La présidente de la Chambre des représentants, Nancy Pelosi, a une valeur estimée à 16 millions de dollars et entretient des relations privilégiées avec Wall Street via la firme de crédit de son mari. Elle a dirigé la campagne fructueuse de 2015 visant à mettre fin à l’interdiction des exportations de pétrole brut qui durait depuis quarante ans, ouvrant ainsi le marché mondial aux entreprises américaines. Pour sa part, le chef de la minorité du Sénat, Charles Schumer, surnommé le «sénateur de Wall Street», a reçu 310.020 dollars de l'industrie pétrolière et gazière tout au long de sa carrière politique.
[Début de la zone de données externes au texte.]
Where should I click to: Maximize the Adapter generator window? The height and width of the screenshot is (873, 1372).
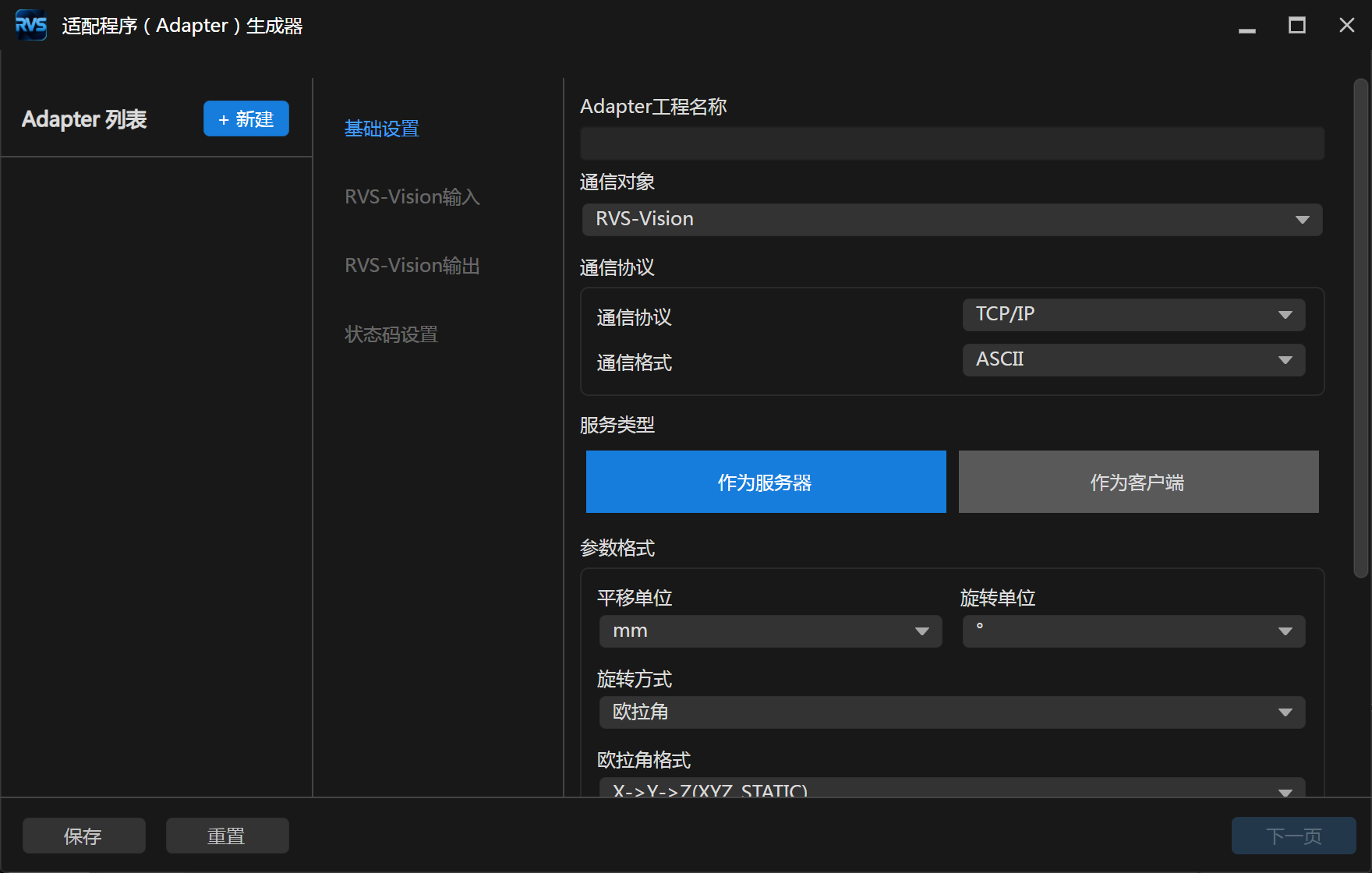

Inégalité sociale et capitalisme

Toute la structure sociale des États-Unis, et donc son système politique, est ancrée dans la vaste concentration de la richesse au sommet. L'économiste Gabriel Zucman a récemment écrit en parlant d'un retour aux «niveaux d'âge doré» de l'inégalité: «Les données montrent que la concentration de la richesse aux États-Unis est revenue au niveau de 1920. Quarante pour cent de la richesse totale revient aux ménages du 1% supérieur. Environ 20% appartiennent aux 0,1% les plus riches, ce qui correspond à peu près à la part des 90% inférieurs».

Cela fait partie d'un processus international. Plus tôt cette année, l'organisation caritative britannique Oxfam a signalé qu'en 2018, seulement 26 personnes contrôlaient autant de richesse que les 3,8 milliards de personnes qui composent la moitié inférieure de la population mondiale.
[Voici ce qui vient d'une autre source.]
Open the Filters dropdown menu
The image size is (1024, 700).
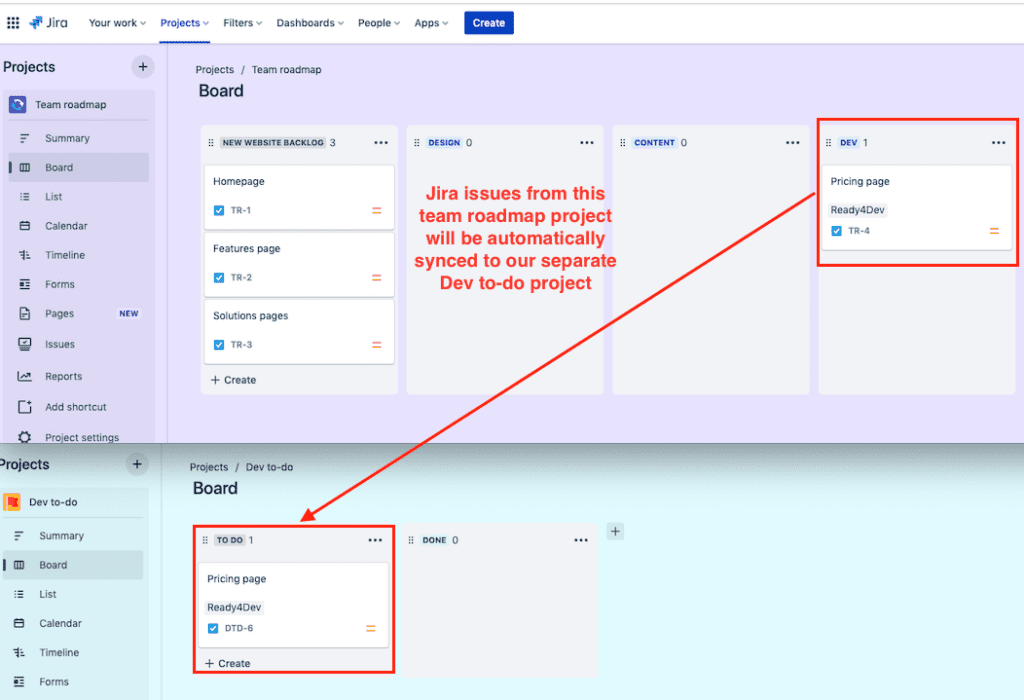[242, 22]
Aucune véritable réforme sociale ne peut être adoptée aujourd'hui en dehors d'un assaut direct contre l'inégalité sociale, la richesse et le pouvoir enracinés de l'oligarchie financière et des entreprises. Cela inclut les partis politiques qu’elle contrôle.

L’autre obstacle fondamental à la résolution de la crise climatique et de tous les autres maux sociaux qui pèsent sur l’humanité est la division de l’économie mondiale de plus en plus intégrée entre États-nations rivaux, qui sont les formes politiques à travers lesquelles les cliques rivales des capitalistes luttent pour le contrôle des ressources mondiales, des marchés et des sources de main-d’œuvre bon marché. Le changement climatique est un problème mondial qui ne peut être résolu que par la mobilisation systématique et intelligente des ressources et du savoir-faire scientifique et technologique de la planète entière.
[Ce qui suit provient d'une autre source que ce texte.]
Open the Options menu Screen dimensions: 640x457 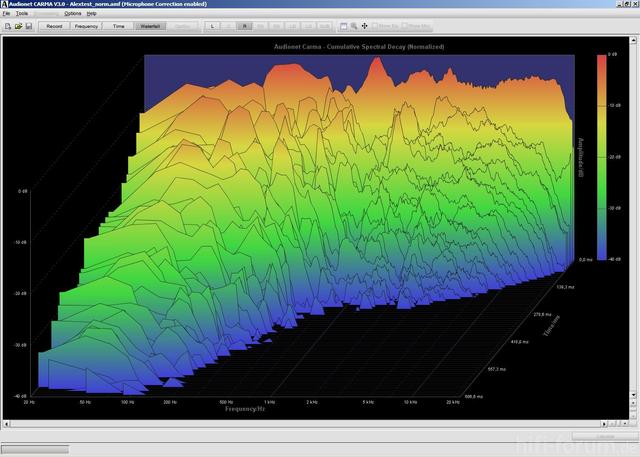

Le Green New Deal n'est pas un programme destiné à répondre aux besoins sociaux urgents des travailleurs américains. C'est un slogan creux et un paquet de revendications destiné à détourner la lutte de la classe ouvrière dans l'impasse du Parti démocrate. La solution au changement climatique, avec l’inégalité sociale, la pauvreté et la menace croissante de dictature et de guerre, est le renversement révolutionnaire du système capitaliste, tant aux États-Unis qu’internationalement.

Les oligarques financiers doivent être expropriés et leurs sociétés et banques transformées en services publics sous le contrôle démocratique de la population travailleuse. La force sociale capable de mener à bien une telle transformation est la classe ouvrière. Elle doit être mobilisée et armée d'un programme socialiste révolutionnaire pour prendre le pouvoir politique et créer un État ouvrier dans le cadre de la révolution socialiste mondiale. Le Parti de l'égalité socialiste doit être construit pour mener cette lutte.